Transcribe the data word for word, starting at the line that contains "You are a GUI" and ending at the last line of the data, both included. Leave the pictures out of your answer.

— Start Available data —

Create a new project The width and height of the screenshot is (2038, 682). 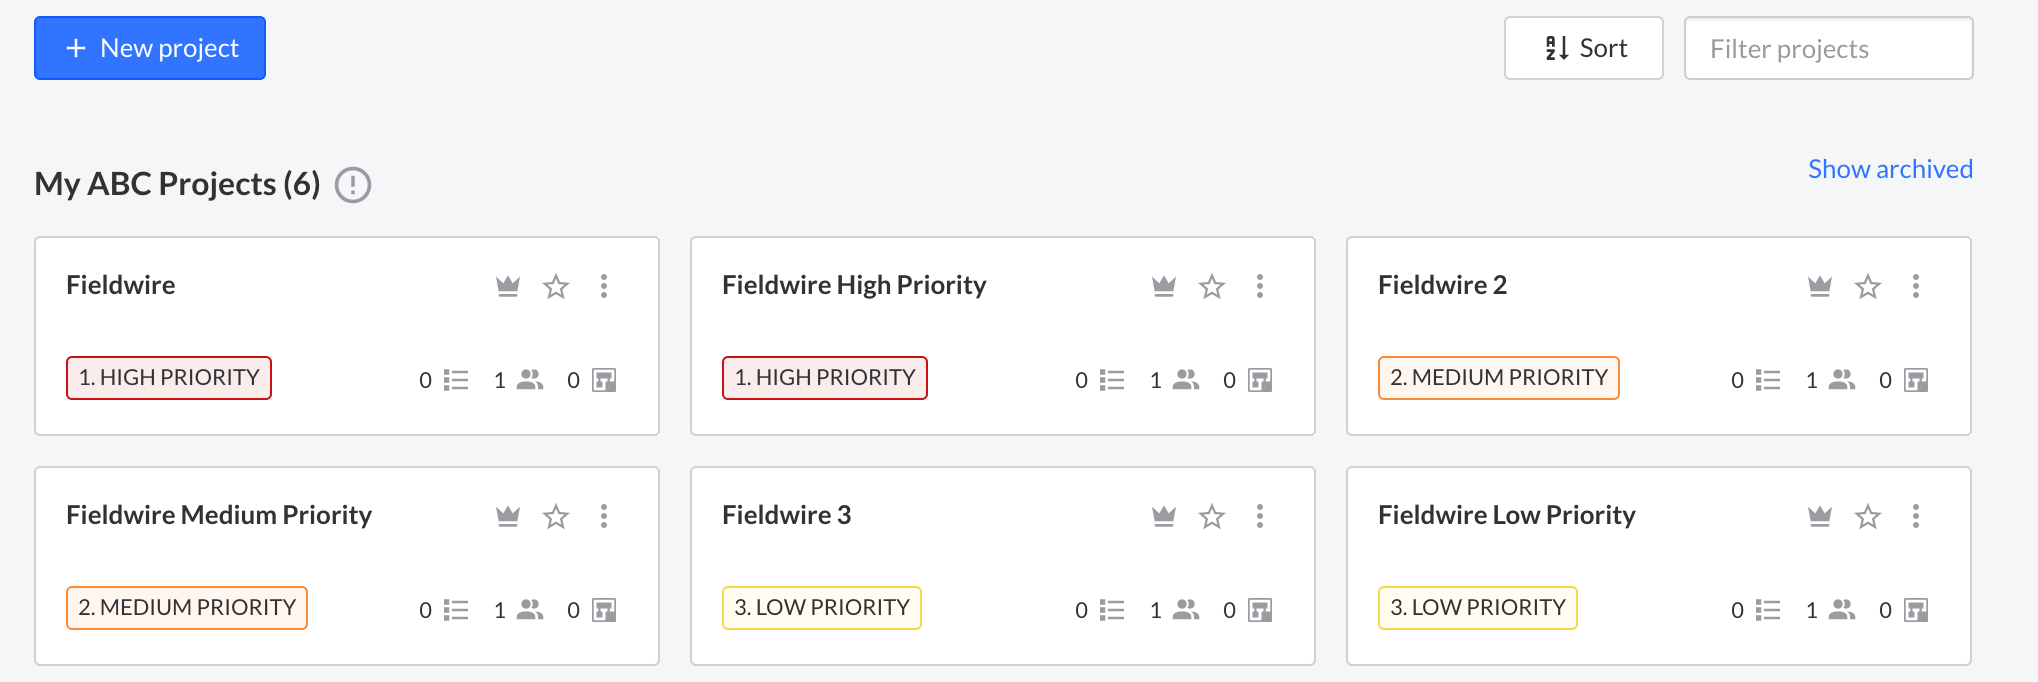149,47
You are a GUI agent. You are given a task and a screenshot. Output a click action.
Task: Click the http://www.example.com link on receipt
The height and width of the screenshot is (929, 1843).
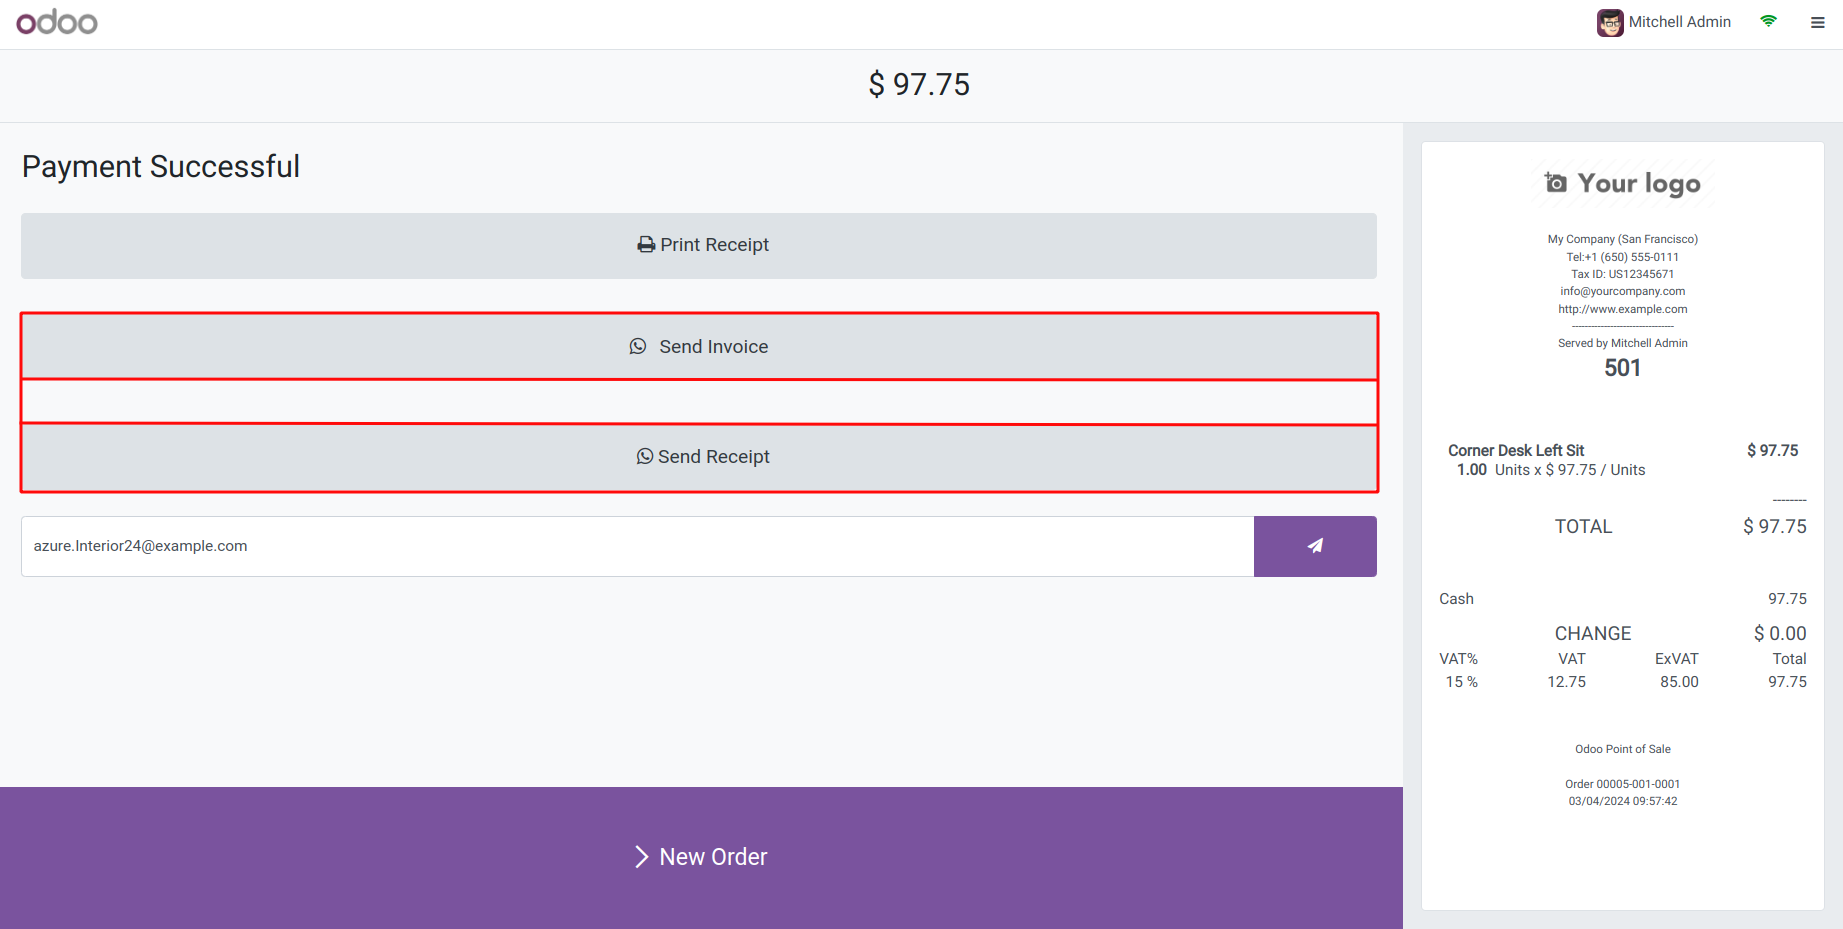coord(1622,309)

— End Available data —

- [Solution for this task]
You are a GUI agent. You are given a task and a screenshot. Output a click action.
Task: Click the http://www.example.com link on receipt
The height and width of the screenshot is (929, 1843).
coord(1622,309)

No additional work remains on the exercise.